J’aurais peine à retrouver la moindre phrase musicale de ce concerto, mais j’en ai apprécié l’effet savonneux sur mon entrain créatif, briqué à neuf. J’ai toujours dans l’idée que je suis là pour mettre mon écoute au service d’une oeuvre, pour l’appréhender, la recevoir, mais après tout, pourquoi ne pourrais-je pas simplement recevoir un service d’elle, sans chercher à identifier ce qui la fait telle qu’elle est ?

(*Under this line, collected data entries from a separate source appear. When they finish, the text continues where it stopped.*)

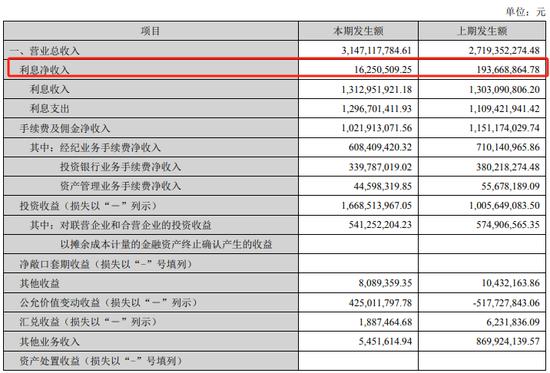Click the 单位：元 unit label
The width and height of the screenshot is (550, 373).
[x=525, y=12]
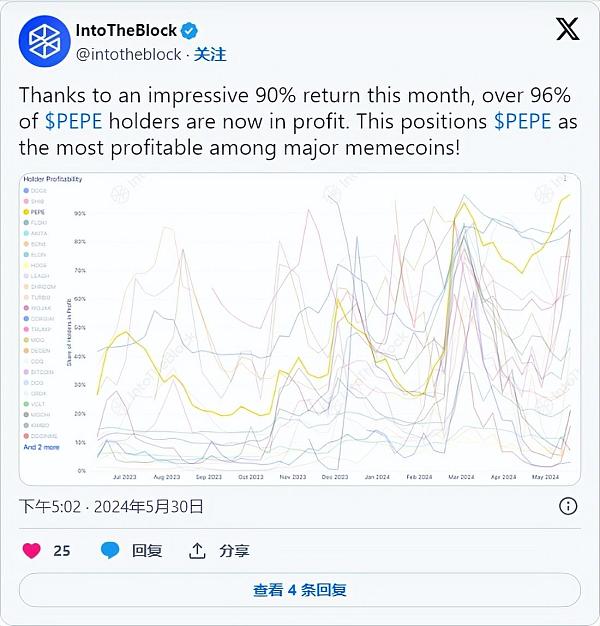The image size is (600, 626).
Task: Click the blue verified badge
Action: coord(188,31)
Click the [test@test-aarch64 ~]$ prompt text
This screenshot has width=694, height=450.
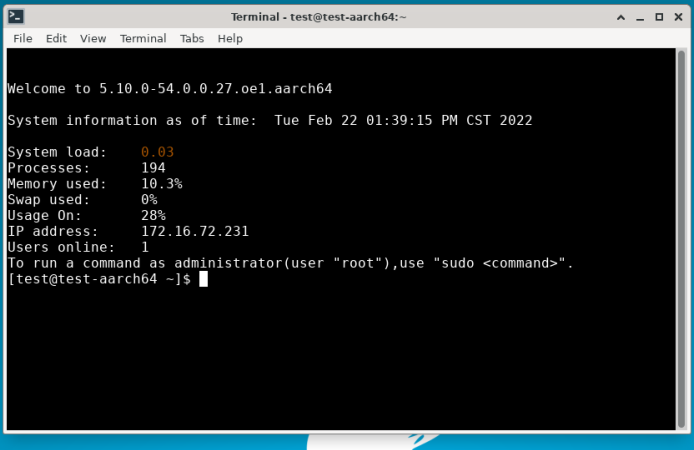click(98, 279)
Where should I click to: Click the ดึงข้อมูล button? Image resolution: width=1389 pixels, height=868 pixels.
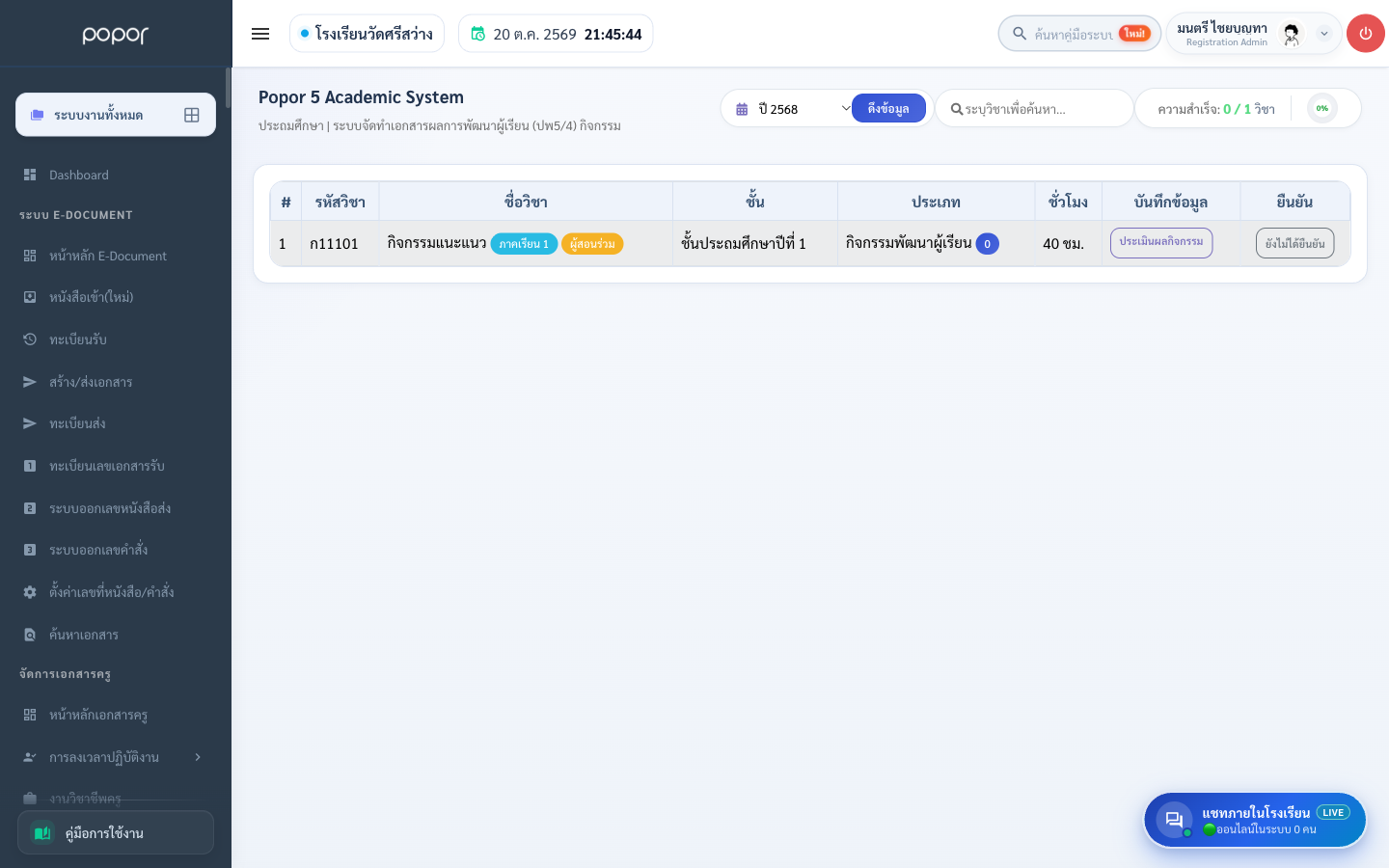tap(888, 109)
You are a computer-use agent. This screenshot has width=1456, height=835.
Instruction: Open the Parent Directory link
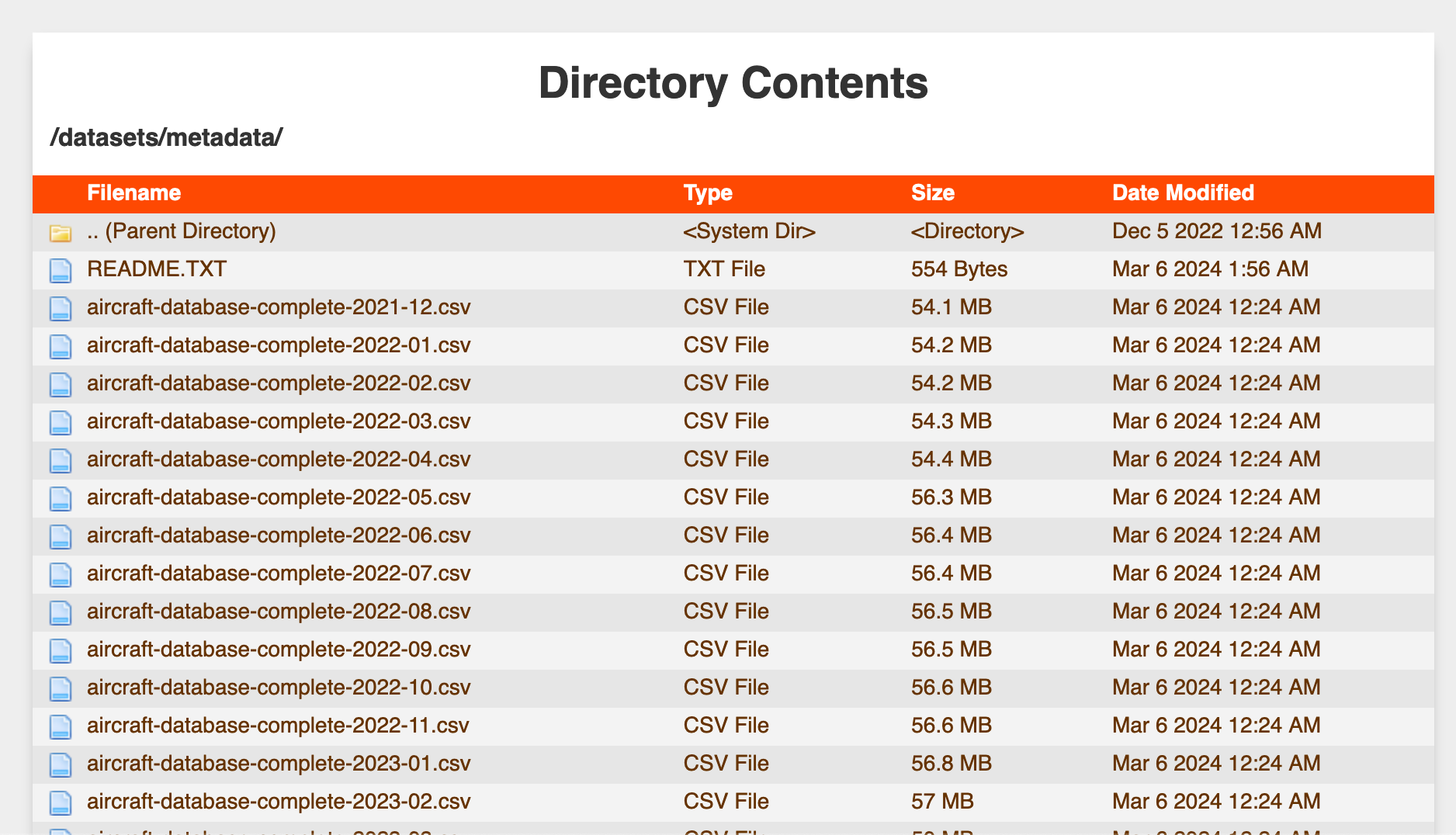pos(181,231)
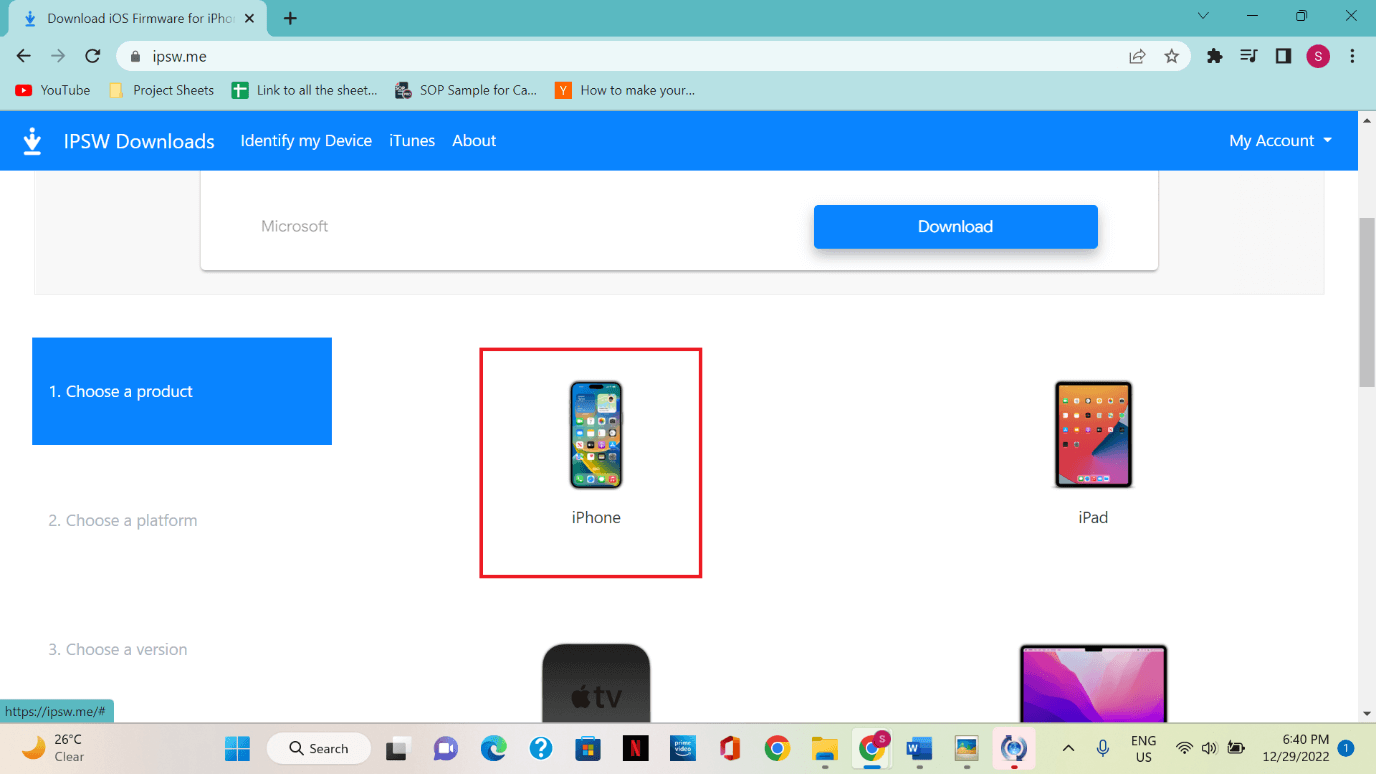Open the tab search chevron

pyautogui.click(x=1203, y=16)
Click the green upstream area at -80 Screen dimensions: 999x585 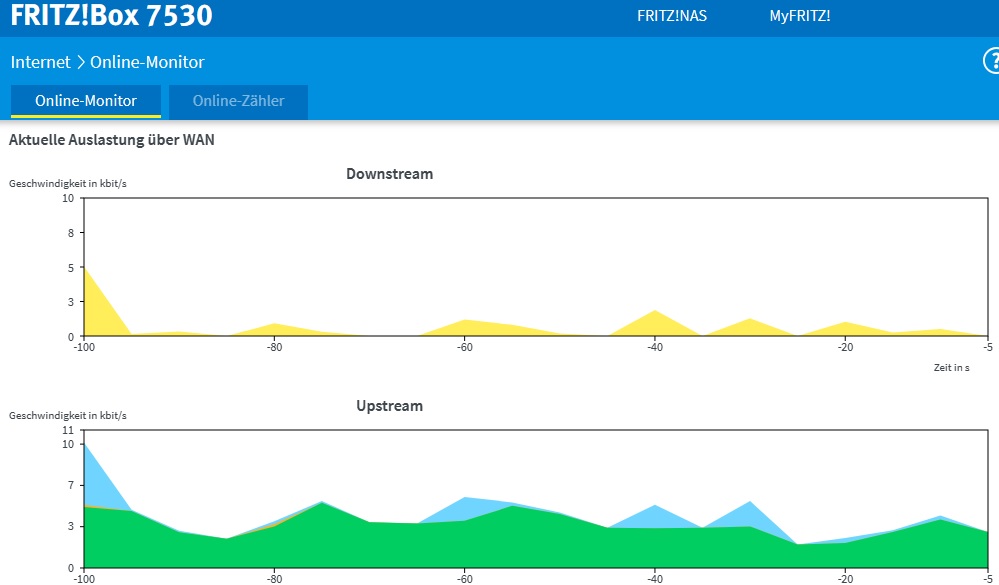(274, 548)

Sans réduire la chanteuse à sa tenue, peut-on parler deux minutes de la robe de Stéphanie d’Oustrac pour La Mort de Cléôpatre, de Berlioz ? Asymétrique, bicolore noire et dorée, elle pourrait être un cliché clinquant ; portée par la mezzo-soprano, elle illustre une légende brillamment incarnée. Sous une masse volumineuse de cheveux qu’on ne peut s’empêcher de rassembler en crinière, voix déployée, elle est terrible : un regard de fou. Fixe et brillant. Ses bras montent lentement devant elle, en tension, pendant tout un air – une intensité qu’on imaginait réservée aux tragédiennes d’antan, au surjeu si admiré ; la Sarah Bernahardt rêvée par Proust avant qu’il ne la découvre, déçu puis ravi d’avoir été déçu, déjoué dans ses attentes. D’Isis, l’ancien culte est détruit.

J’aime particulièrement le dernier air (Grands pharaons, nobles Lagides…) et la fin du récitatif, lorsque la voix dérive du chant vers la parole, privée de souffle – un chant blanc comme une voix blanche. La reine meurt, les cordes se pincent pour y croire. Silence. Encore. Silence. Encore, dans l’indécision du dernier souffle, et ça reprend, je le regrette un peu, plus fort, plus terrible, même si je comprends la tentation de la grandeur-grandiloquence qui, heureusement, est révoquée : pas de silence abrupt, retour en évidence de ce qui s’efface.

Le meilleur pour la fin, se réjouit d’avance un spectateur derrière moi, tandis que l’orchestre se prépare pour Taras Bulba, de Janáček. Je ne suis pas en désaccord. Encore un grand coup de CZECH POWER, sous la baguette de Jakub Hrůša qui n’en finit pas de me faire sursauter.